I went into this book thinking I would love it. Hoping I would love it. After all, I am a huge Lovecraft fan, in spite of all of the underlying concerns with his tales (for all of his racist and anti-Semitic tropes, as well as a prose so purple it could be smoke on the water, he does present some incredible ideas in his stories). The thought of taking a Lovecraftian universe and exploring it through the eyes of people of color in the 1950s was a fascinating one. Sadly, it never really succeeded for me.
When I read a story, I want to connect with at least one of the characters in some way. It can be sympathy, affection or even hatred but I need to feel something for at least one or two of them. I never felt that with anyone in this collection. And this is truly a collection of stories, all interconnected by shared history, family relations and culture. The stories present an excellent view into how difficult life was for African Americans in the US during this period on a level we can barely comprehend right now, with a sprinkling of a Lovecraftian occult to add zest to the story.

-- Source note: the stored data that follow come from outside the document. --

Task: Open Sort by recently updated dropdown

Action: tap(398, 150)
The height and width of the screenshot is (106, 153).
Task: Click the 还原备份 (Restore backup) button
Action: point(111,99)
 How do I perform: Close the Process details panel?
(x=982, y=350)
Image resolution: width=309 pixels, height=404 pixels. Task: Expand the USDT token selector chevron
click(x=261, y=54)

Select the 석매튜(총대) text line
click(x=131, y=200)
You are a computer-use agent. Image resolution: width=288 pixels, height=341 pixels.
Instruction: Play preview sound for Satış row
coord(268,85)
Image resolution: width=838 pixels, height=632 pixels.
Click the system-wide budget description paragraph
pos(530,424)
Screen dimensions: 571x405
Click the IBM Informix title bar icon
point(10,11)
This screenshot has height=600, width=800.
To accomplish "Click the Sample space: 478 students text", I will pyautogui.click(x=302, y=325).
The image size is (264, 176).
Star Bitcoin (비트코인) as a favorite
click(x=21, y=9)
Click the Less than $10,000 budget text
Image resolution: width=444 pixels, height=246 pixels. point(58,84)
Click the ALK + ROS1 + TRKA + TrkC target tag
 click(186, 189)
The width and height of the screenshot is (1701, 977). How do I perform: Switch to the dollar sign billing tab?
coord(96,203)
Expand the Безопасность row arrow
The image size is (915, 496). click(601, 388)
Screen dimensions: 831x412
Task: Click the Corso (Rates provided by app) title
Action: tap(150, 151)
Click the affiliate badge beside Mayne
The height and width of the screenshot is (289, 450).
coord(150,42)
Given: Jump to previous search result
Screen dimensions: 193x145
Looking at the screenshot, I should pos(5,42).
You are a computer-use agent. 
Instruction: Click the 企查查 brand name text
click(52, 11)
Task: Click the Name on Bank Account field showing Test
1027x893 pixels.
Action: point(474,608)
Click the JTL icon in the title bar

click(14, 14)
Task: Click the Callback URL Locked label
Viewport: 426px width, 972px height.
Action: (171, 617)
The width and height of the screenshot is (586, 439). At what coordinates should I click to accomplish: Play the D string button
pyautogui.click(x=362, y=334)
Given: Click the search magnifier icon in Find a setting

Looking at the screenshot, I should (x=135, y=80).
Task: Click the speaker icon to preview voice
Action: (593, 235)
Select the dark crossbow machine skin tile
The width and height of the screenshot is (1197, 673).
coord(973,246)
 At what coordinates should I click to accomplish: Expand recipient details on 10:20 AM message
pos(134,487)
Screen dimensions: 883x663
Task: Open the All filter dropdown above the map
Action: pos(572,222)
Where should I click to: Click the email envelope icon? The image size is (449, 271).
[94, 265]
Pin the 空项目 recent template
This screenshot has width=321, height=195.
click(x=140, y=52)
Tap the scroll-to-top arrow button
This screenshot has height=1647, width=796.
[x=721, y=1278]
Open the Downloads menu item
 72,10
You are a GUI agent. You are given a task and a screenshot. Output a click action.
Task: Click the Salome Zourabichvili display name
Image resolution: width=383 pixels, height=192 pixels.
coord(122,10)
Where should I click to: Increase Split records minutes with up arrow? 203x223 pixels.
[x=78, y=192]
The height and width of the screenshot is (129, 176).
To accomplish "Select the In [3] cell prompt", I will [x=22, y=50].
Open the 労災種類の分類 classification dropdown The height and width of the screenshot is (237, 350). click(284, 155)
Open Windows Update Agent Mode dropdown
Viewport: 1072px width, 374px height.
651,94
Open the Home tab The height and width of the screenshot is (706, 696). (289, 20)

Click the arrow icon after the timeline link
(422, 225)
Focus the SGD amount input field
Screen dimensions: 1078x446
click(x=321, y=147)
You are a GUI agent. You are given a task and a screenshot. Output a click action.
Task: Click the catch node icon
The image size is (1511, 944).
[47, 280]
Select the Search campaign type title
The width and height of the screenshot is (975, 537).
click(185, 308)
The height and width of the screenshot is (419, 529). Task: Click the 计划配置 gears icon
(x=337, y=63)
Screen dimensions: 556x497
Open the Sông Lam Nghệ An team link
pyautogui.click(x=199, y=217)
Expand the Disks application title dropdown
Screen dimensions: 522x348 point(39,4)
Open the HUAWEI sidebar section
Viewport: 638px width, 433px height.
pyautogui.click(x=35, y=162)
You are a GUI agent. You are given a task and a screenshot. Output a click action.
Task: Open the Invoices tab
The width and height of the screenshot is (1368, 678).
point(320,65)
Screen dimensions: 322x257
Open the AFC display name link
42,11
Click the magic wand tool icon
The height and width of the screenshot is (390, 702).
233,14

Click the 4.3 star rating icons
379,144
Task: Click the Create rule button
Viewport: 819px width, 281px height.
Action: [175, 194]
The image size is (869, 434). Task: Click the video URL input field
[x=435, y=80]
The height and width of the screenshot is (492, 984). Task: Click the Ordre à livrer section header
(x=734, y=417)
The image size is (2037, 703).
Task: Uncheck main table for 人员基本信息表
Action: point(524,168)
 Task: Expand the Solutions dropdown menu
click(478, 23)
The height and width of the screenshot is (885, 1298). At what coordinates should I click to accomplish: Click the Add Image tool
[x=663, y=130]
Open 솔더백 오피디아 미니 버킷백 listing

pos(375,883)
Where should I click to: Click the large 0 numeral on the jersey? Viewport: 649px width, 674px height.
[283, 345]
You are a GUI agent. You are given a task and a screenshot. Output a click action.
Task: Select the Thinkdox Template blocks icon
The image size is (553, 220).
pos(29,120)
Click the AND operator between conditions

The writing is solid, and from a straight socio-political perspective it tells a good story, albeit one laced with horror as you read about these people who simply want to live their lives are harassed and worse simply for the color of their skin.
But the characters never felt more than two dimensional to me. When one brilliant character whose focus is on astronomy finds a device that allows her to visit other worlds, it should have been thrilling and felt flat because I never had the foundation to become invested in this character and her motivations.
The occult aspects also seem forced to me. Conceptually I understand that there is supposed to be a dissonance between the world of magic or super science and a more grounded reality but it was clear to me that Ruff had little interest in detailing that aspect of the story and so it just felt shoehorned in.
I would give this book 2 stars, as it never fulfills the potential.